I have a lot of couples ask me whether or not they should screen for GBS at 36 weeks. GBS is a bacteria that is found fairly commonly in the vagina, rectum and urethra. It is thought that GBS bacteria may be harmful to newborn babies in certain situations, especially when babies are premature, when membranes have been ruptured for a prolonged period of time, and when many vaginal examinations have taken place in labour. Different hospitals and practitioners have differing views as to whether screening is necessary.
The best available evidence is the Cochrane Review – I have pasted the findings here and also the link to the full article. Happy reading!
Women, men and children of all ages can be colonized with Group B streptococcus (GBS) bacteria without having any symptoms; bacteria are particularly found in the gastrointestinal tract, vagina and urethra. This is the situation in both developed and developing countries. About one in 2000 newborn babies have Group B streptococcus bacterial infections, usually evident as respiratory disease, general sepsis, or meningitis within the first week. The baby contracts the infection from the mother during labor. Giving the mother an antibiotic directly into a vein during labor causes
bacterial counts to fall rapidly, which suggests possible benefits but pregnant women need to be screened. Many countries have guidelines on screening for GBS in pregnancy and treatment with antibiotics. Some risk factors for an affected baby are preterm and low birthweight; prolonged labor; prolonged rupture of the membranes (more than 12 hours); severe changes in fetal heart rate during the first stage of labor; and gestational diabetes. Very few of the women in labor who are GBS positive give birth to babies who are infected with GBS and antibiotics can have harmful effects such as severe maternal allergic reactions, increase in drug-resistant organisms and exposure of newborn infants to resistant bacteria, and postnatal maternal and neonatal yeast infections.

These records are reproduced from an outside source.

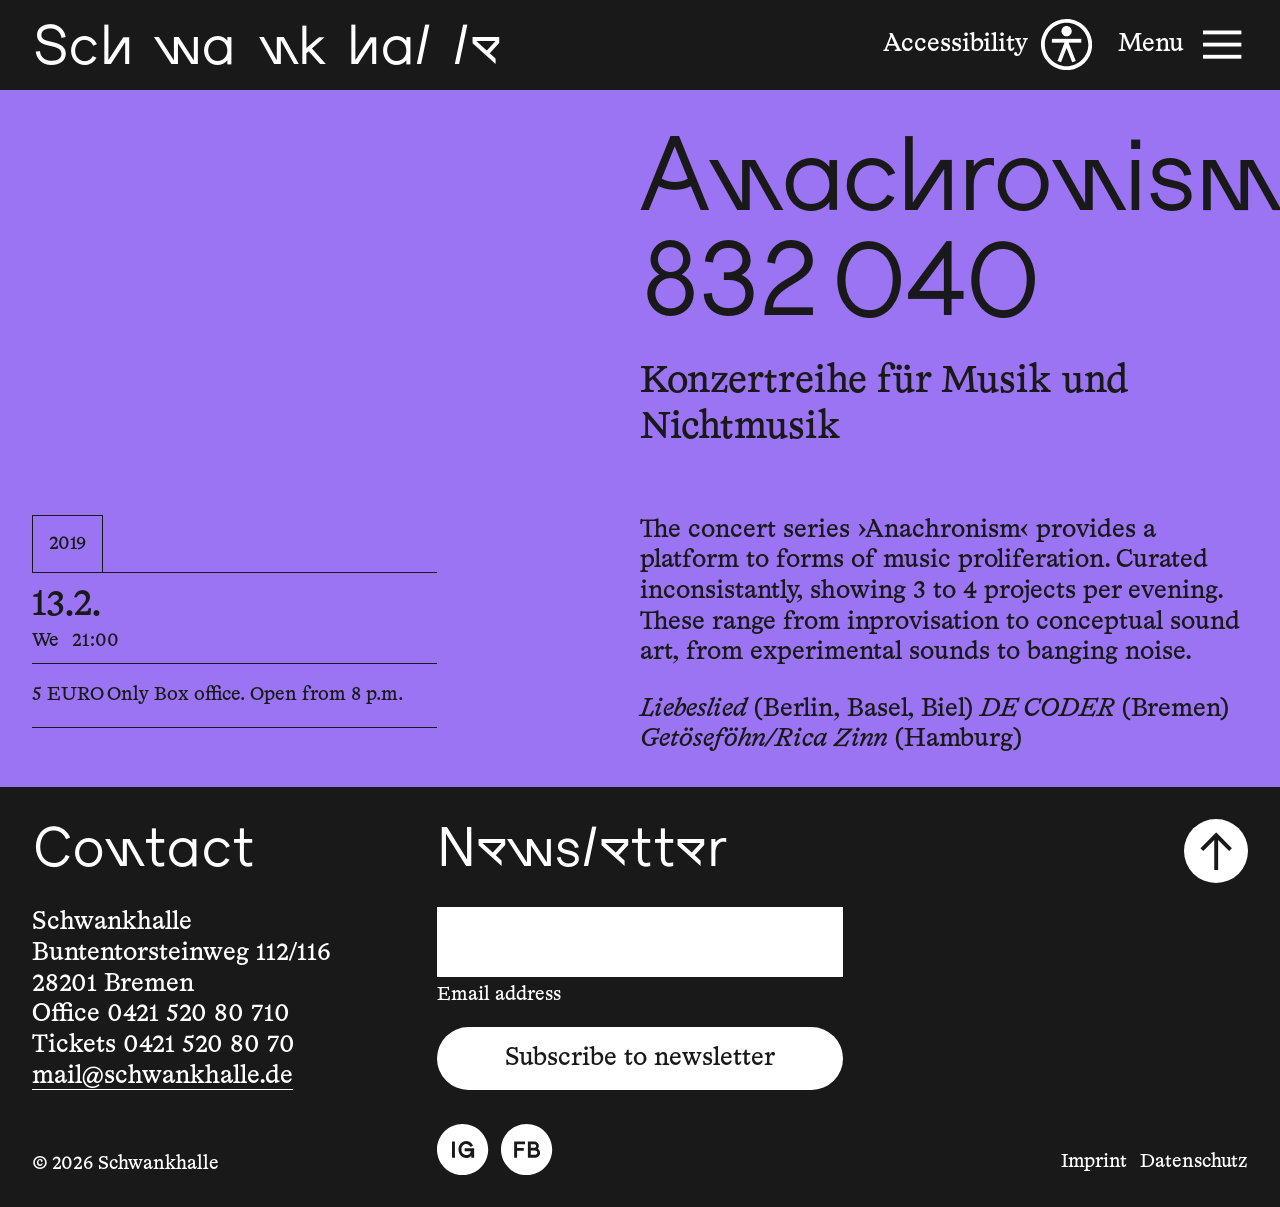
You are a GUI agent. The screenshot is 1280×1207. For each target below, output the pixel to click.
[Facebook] (526, 1149)
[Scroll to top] (1216, 851)
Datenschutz (1194, 1161)
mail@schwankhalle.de (162, 1076)
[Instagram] (462, 1149)
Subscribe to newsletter (640, 1058)
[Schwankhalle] (266, 45)
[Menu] (1183, 44)
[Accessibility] (987, 44)
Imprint (1094, 1161)
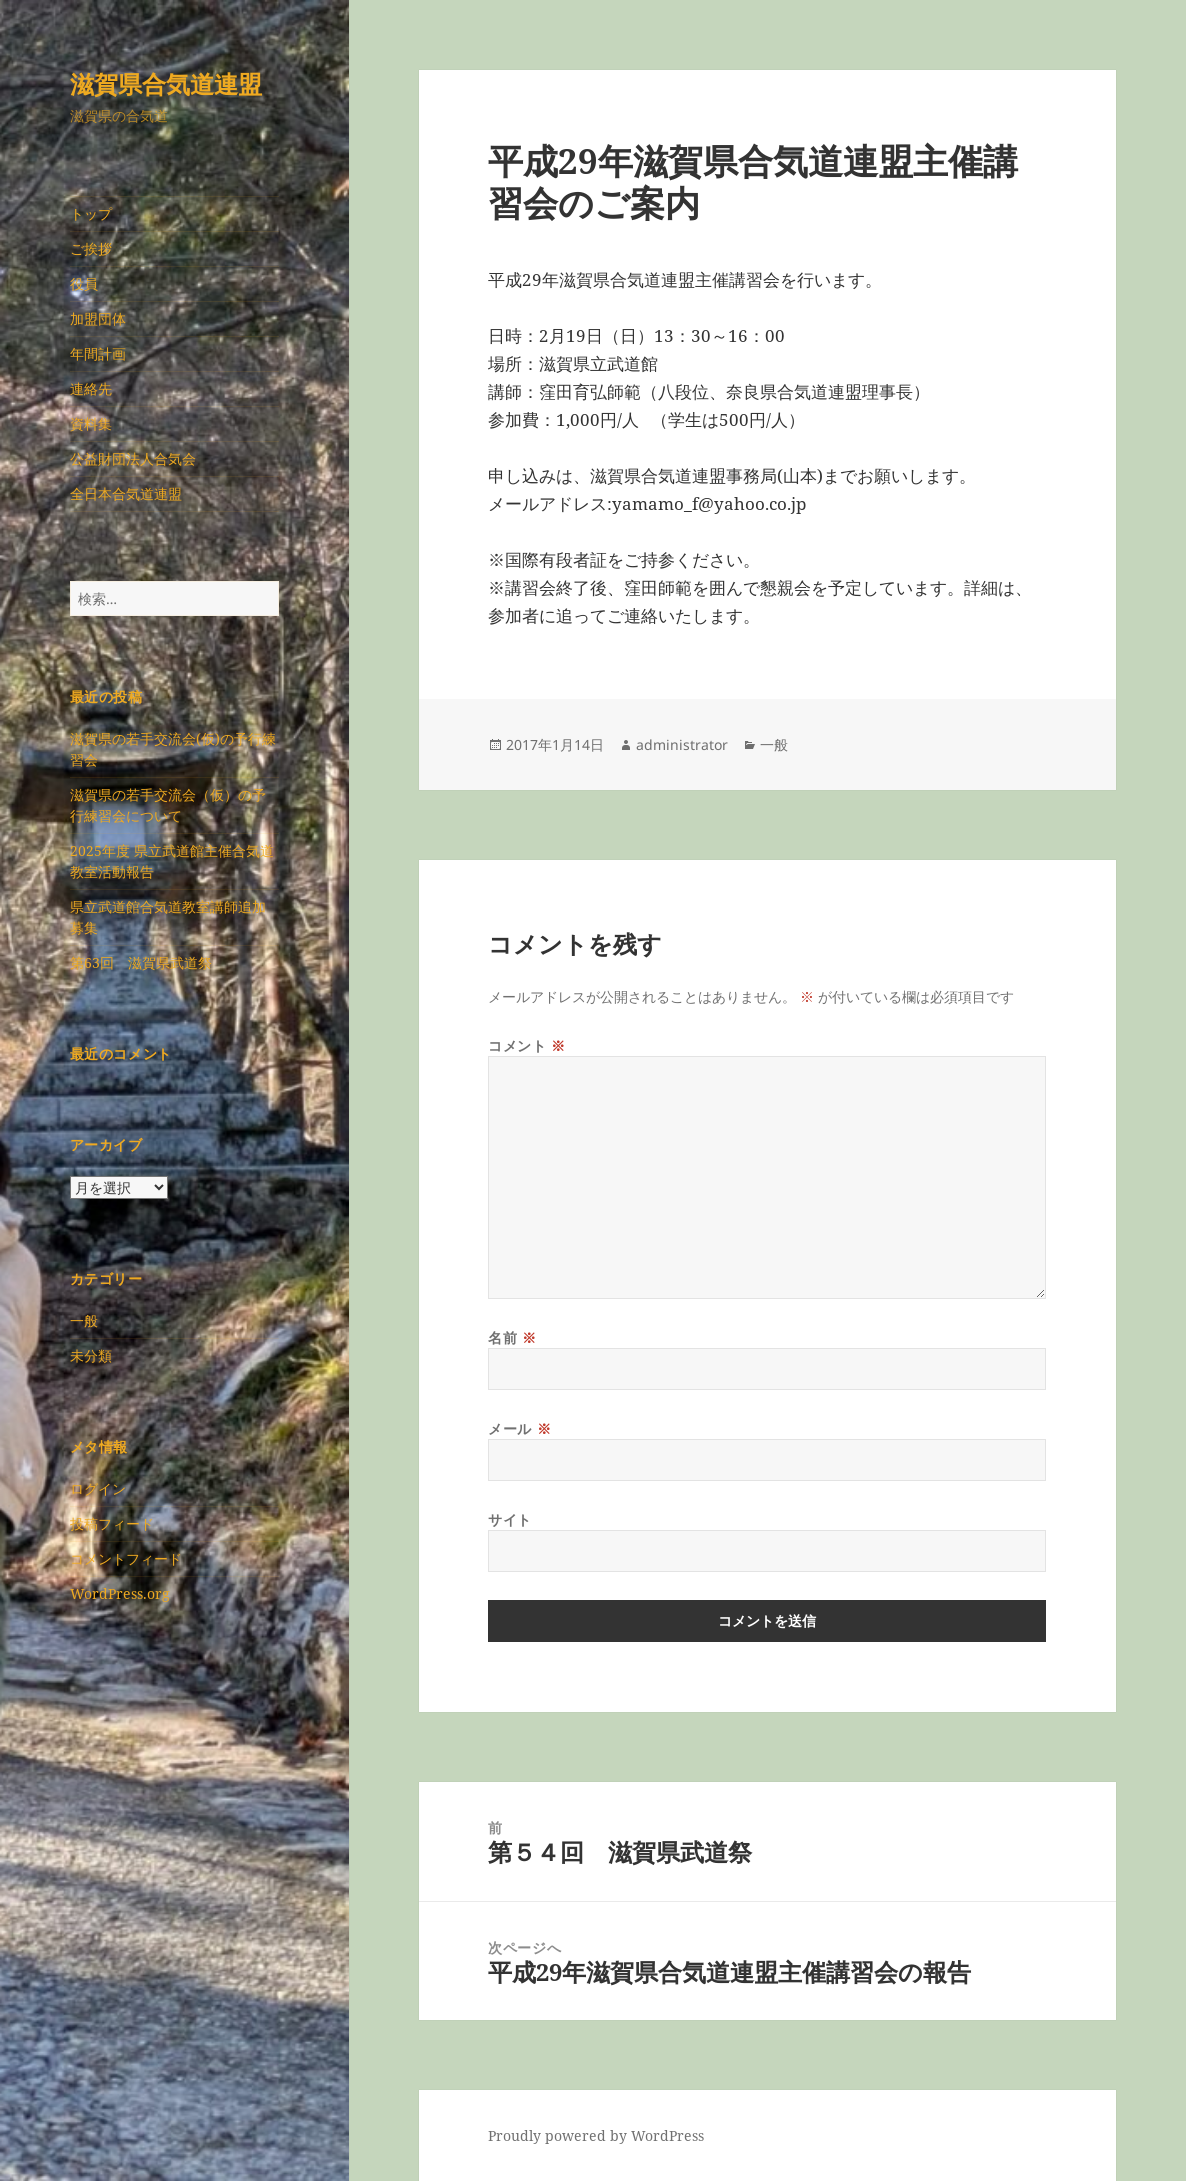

This review finds that giving antibiotics is not supported by conclusive evidence. The review identified four trials involving 852 GBS positive women. Three trials, which were around 20 years old, compared ampicillin or penicillin to no treatment and found no clear differences in newborn deaths although the occurrence of early GBS infection in the newborn was reduced with antibiotics. The antibiotics ampicillin and penicillin were no different from each other in one trial with 352 GBS positive women. All cases of perinatal GBS infections are unlikely to be prevented even if an effective vaccine is developed.